Installation#
Installation process has been tested for python 3.9 and 3.10. Python dev version is needed.
Install HerediClassify#
1. Install general dependencies:#
sudo apt install libpg-dev
2. Install python packages#
pip install -r requirements.txt
3. Install pyensembl database#
bash install_dependencies/install_pyensembl.sh
4. Install non-python dependencies#
The versions indicated have been tested with the tool
bash install_dependencies/install_bedtools.sh -p PATH -v 2.29.1
bash install_dependencies/install_htslib.sh -p PATH -v 1.18
bash install_dependencies/install_samtools.sh -p PATH -v 1.11
Download additional data#
1. Download and format databases#
The script will create a database folder with different subfolders per database. The scripts expects the python dependencies installed above to be available.
bash install_dependencies/download_data.sh -p PATH
2. Annotate ClinVar with SpliceAI#
A ClinVar file annotated with SpliceAI scores is needed for the application of PS1 and PM5. In order to obtain this file manual steps and additional dependencies need to be resolved.

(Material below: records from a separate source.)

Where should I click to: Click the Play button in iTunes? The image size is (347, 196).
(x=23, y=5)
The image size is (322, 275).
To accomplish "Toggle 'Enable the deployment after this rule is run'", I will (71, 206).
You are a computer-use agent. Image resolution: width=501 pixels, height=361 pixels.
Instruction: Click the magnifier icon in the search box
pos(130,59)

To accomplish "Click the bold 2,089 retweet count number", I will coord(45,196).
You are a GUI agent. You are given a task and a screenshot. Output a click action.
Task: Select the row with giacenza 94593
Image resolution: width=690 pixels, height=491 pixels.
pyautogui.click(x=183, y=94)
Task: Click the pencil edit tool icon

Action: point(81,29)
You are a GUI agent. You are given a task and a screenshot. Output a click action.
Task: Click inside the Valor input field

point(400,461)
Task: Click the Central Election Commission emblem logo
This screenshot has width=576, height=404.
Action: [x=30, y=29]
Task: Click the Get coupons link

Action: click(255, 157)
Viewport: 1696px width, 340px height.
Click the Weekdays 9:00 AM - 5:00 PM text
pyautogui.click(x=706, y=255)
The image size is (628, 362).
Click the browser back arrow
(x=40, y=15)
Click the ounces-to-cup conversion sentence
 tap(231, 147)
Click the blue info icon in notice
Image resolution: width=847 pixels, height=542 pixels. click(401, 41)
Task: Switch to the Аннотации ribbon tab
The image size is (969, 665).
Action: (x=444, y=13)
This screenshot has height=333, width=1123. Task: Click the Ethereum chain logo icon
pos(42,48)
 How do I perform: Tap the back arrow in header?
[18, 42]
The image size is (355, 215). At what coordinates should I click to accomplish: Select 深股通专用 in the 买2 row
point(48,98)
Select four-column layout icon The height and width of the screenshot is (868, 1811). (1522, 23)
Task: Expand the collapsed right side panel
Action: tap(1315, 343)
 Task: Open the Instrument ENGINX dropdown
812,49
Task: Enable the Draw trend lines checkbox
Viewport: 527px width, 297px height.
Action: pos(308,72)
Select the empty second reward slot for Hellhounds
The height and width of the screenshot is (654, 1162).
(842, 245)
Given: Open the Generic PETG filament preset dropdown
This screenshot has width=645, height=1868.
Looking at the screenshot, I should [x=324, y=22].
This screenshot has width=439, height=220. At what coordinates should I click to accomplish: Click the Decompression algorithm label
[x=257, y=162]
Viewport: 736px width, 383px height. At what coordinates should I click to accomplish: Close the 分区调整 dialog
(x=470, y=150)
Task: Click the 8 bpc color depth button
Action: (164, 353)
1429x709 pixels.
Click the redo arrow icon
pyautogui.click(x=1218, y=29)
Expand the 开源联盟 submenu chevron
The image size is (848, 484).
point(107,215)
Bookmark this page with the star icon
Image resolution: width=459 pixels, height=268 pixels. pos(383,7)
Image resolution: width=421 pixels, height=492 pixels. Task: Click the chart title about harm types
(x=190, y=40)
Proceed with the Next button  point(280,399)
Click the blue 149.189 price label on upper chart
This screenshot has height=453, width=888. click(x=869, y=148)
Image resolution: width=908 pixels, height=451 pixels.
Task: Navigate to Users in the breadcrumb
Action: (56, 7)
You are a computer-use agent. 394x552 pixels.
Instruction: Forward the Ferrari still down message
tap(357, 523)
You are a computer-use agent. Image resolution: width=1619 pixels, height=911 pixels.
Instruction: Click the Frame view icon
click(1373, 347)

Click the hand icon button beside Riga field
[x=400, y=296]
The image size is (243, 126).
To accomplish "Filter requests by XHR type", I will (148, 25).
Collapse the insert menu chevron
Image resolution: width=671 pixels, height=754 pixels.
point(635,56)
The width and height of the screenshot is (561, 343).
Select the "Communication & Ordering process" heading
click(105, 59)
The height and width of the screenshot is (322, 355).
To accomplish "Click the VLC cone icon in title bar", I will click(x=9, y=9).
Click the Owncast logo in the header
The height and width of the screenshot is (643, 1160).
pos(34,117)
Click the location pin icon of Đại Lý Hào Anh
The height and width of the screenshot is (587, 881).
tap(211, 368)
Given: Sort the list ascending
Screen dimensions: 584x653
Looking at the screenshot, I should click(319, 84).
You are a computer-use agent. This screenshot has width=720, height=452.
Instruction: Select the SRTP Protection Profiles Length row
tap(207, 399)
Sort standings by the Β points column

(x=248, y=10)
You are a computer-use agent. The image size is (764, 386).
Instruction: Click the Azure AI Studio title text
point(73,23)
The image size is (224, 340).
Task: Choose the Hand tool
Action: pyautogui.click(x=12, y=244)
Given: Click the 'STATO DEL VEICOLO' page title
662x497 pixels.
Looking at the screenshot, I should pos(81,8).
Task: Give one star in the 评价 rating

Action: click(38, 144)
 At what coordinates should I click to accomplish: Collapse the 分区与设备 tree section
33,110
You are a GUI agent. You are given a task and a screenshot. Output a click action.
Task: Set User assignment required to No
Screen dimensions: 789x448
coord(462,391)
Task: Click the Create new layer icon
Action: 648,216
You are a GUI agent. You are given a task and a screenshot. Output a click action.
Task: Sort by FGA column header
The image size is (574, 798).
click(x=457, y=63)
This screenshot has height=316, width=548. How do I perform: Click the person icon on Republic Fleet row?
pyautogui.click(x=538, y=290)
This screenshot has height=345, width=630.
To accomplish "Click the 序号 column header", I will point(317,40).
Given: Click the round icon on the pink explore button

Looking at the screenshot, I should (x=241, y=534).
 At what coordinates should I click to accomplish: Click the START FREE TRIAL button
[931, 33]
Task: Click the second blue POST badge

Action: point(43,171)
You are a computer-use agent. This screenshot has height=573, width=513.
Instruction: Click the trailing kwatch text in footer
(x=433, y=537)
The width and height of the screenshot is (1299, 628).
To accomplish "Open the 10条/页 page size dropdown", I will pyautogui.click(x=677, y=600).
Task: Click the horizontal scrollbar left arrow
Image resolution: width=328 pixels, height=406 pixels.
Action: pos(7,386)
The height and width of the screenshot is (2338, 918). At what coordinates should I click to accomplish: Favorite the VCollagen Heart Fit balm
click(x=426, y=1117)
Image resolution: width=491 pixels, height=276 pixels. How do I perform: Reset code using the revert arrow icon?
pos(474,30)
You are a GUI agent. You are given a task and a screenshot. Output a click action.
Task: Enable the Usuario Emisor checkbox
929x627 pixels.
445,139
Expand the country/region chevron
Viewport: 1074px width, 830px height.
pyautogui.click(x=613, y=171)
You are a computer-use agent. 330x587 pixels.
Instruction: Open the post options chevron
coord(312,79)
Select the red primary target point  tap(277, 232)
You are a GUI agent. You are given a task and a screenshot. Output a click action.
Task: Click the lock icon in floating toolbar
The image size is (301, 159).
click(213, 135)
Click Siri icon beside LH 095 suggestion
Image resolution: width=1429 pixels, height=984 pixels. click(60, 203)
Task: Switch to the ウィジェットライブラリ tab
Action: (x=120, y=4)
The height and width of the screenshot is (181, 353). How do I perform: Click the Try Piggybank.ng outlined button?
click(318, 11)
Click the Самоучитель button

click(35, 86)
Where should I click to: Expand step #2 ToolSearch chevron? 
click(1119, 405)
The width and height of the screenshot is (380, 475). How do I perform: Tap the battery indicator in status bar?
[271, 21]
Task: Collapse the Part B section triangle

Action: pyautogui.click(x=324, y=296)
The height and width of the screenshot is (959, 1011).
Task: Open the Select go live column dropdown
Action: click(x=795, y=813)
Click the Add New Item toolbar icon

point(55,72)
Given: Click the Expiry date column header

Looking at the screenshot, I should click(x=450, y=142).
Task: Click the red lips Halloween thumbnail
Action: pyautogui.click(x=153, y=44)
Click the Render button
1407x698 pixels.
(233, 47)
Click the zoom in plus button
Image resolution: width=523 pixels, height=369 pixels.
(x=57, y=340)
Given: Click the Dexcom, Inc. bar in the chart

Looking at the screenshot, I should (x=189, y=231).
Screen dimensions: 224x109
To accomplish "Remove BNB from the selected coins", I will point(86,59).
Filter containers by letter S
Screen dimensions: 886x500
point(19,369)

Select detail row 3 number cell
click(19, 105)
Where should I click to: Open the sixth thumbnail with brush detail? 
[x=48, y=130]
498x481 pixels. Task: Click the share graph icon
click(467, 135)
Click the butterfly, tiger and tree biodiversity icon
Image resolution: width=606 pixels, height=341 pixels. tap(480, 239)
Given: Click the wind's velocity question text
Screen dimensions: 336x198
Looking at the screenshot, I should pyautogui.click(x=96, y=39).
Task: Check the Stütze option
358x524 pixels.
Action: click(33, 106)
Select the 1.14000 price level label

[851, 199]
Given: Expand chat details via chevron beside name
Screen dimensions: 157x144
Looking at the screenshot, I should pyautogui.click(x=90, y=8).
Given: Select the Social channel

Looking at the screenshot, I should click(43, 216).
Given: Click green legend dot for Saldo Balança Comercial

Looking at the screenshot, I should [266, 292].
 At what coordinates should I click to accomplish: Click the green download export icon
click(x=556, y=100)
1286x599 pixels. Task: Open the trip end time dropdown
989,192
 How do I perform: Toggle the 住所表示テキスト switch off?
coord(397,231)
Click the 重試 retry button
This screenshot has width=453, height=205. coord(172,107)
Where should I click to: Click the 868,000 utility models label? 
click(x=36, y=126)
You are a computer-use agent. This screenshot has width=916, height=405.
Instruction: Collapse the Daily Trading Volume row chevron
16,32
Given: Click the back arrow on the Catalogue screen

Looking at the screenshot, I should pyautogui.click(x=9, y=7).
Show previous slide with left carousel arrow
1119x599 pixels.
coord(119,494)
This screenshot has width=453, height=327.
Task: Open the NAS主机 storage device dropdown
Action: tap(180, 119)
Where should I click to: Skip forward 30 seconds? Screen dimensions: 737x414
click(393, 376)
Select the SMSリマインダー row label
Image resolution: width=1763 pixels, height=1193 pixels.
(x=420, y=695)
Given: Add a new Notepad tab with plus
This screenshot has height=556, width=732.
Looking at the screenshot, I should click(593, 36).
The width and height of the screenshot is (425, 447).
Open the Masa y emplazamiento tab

1. Download SpliceAI scores from Illumina
The SpliceAI scores can be found here. Please download the masked indel ans snv file for GRCh38:
spliceai_scores.masked.indel.hg38.vcf.gz
spliceai_scores.masked.indel.hg38.vcf.gz.tbi
spliceai_scores.masked.snv.hg38.vcf.gz
spliceai_scores.masked.snv.hg38.vcf.gz.tbi
2. Install ngs-bits
See the ngs-bits github for install instructions.
3. Perform annotation
Use the merge_clinvar_spliceai.sh script to annotate the ClinVar download with the SpliceAI annotations. Make sure to change the paths at the top of the script to match paths on your system.
4. Filtering
Filter the ClinVar file annotated with SpliceAI by using the data_filter_clinvar.py script.
python ../HerediClassify/install_dependencies/data_filter_clinvar.py -i path_to/clinvar_spliceai_all_sorted.vcf.gz
Testing#
Tests are implemented using pytest. To test general functionality execute:
pytest test/